I’ll write around New Year’s Day (as I did last year) about how to create this as a simple one-page contextual strategy for the year but for now, two simple thoughts to help you “cogitate”, on a) pausing to assess, b) innovating and iterating your business, c) the power of being curious when it comes to willingness and desire to change.
The year is over. Be open to change in 2020
Recently I wrote a post that started:
What happens when you set a vision and then a mission for a business and you achieve them? Do you carry on, or do you pause, assess, then create new ones starting from the foundation of where you are now? Or, do you simply carry on without a “reset”, even though the job is complete?
2019 is coming to a close, it will soon be over. Before you launch into 2020, take time to pause and assess before simply doing more of the same.
That post is a reference post with two case studies to remind us to not be complacent, to pause and assess whether the right course of action is to continue as is or to do things differently.
Innovation. Doing things differently.
In another earlier post, I gave my definition of innovation as:
“Innovation is simply doing things differently and doing different things”
My question for you today is what will you do differently in 2020?

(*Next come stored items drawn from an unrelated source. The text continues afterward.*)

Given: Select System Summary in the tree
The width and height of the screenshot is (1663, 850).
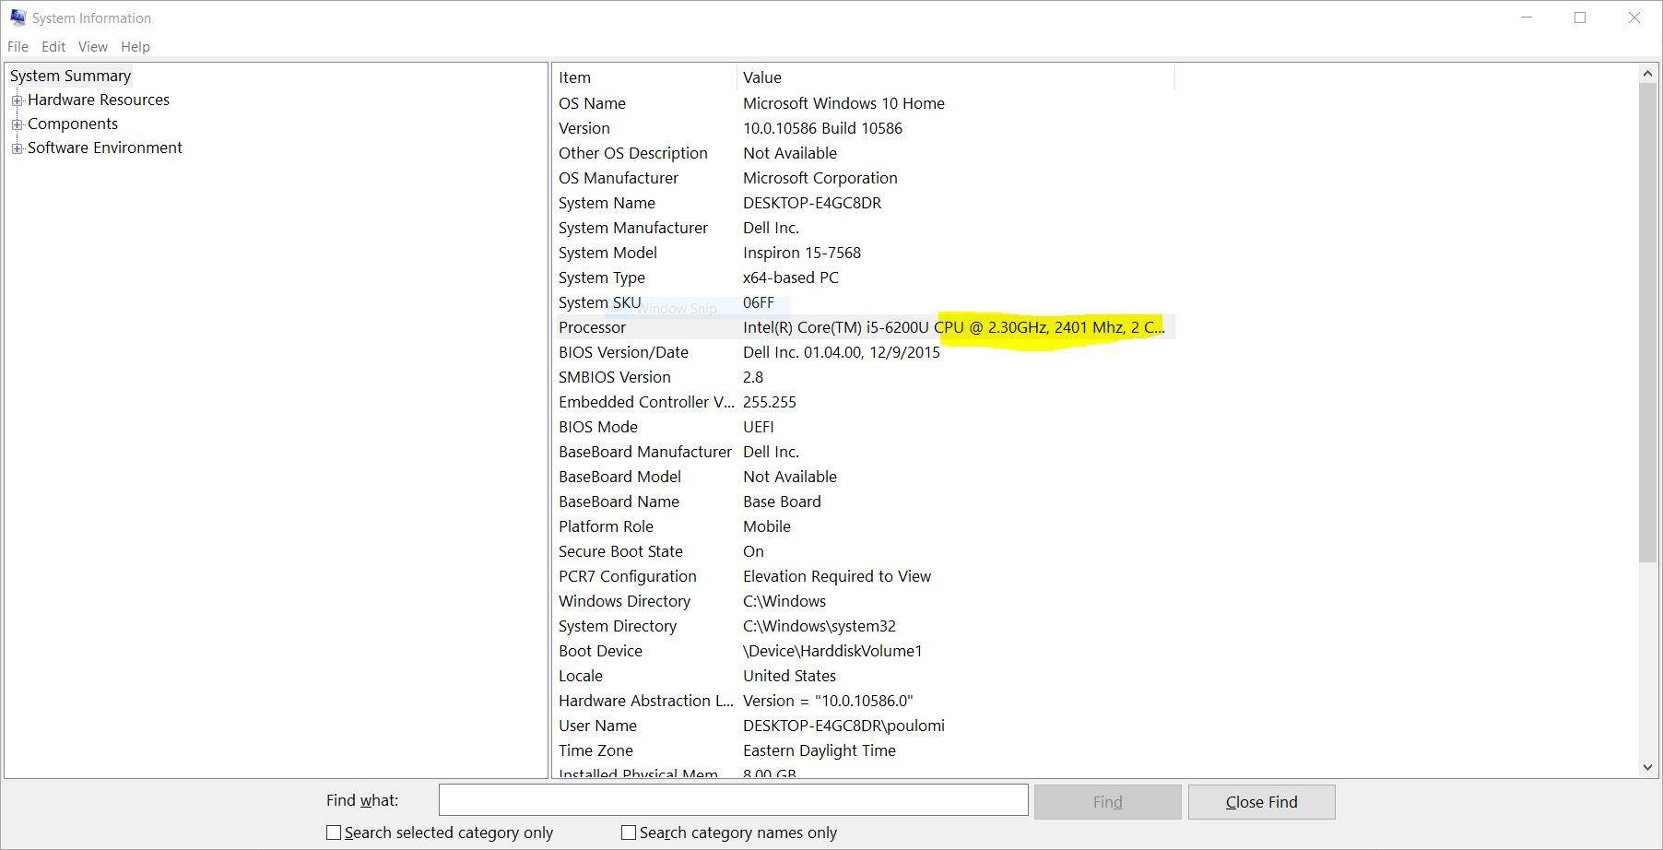Looking at the screenshot, I should click(x=70, y=76).
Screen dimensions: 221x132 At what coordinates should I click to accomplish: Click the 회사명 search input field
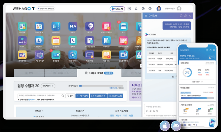pyautogui.click(x=41, y=96)
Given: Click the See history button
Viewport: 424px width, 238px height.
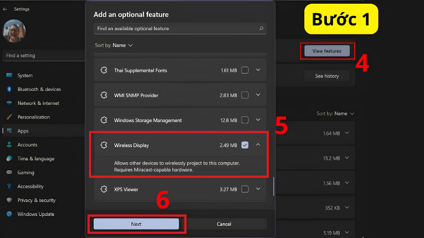Looking at the screenshot, I should pos(327,76).
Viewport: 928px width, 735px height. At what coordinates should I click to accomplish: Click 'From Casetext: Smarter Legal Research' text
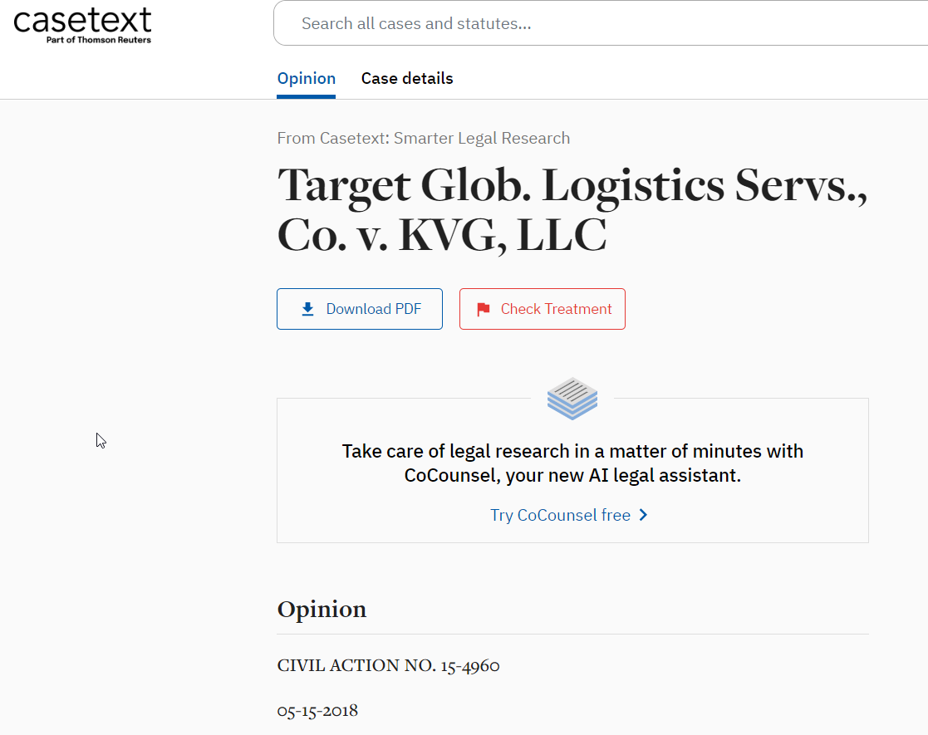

Again, this second prior post, on innovation, gives a case study to support you in looking at our business differently for 2020.
Curiosity and change
Business often grasps for tools and processes to almost force them to do this, such as the widespread use of terms and processes such as “Lean” and “Agile”. Going further back, at source to this is hunger and curiosity to grow, to always be improving. Curious leaders, organisastions with a culture of curiosity, I tend to find they need to lean a lot less on ideas such as lean or agile, innovation, iteration, willingness to change, these are in their DNA!
In science, mathematics and computer science (back when I was a young student), a key term was iteration. Each time you go around to do something again (to iterate), look to how you can improve on each iteration.
So, one more past post to reference, on: “Curiosity, a key to Leadership“.
In that fairly wide-ranging post, I finish with an extract that Hunter S. Thompson wrote to a friend (WHEN HE WAS 22. the maturity of curiosity!):
“Let’s assume that you think you have a choice of eight paths to follow (all pre-defined paths, of course). And let’s assume that you can’t see any real purpose in any of the eight. THEN— and here is the essence of all I’ve said— you MUST FIND A NINTH PATH.”
Hunter S. Thompson
Your “homework”
Do take a few minutes to review the linked posts and to give this some thought for yourself, then come back and revisit around the turn of the year.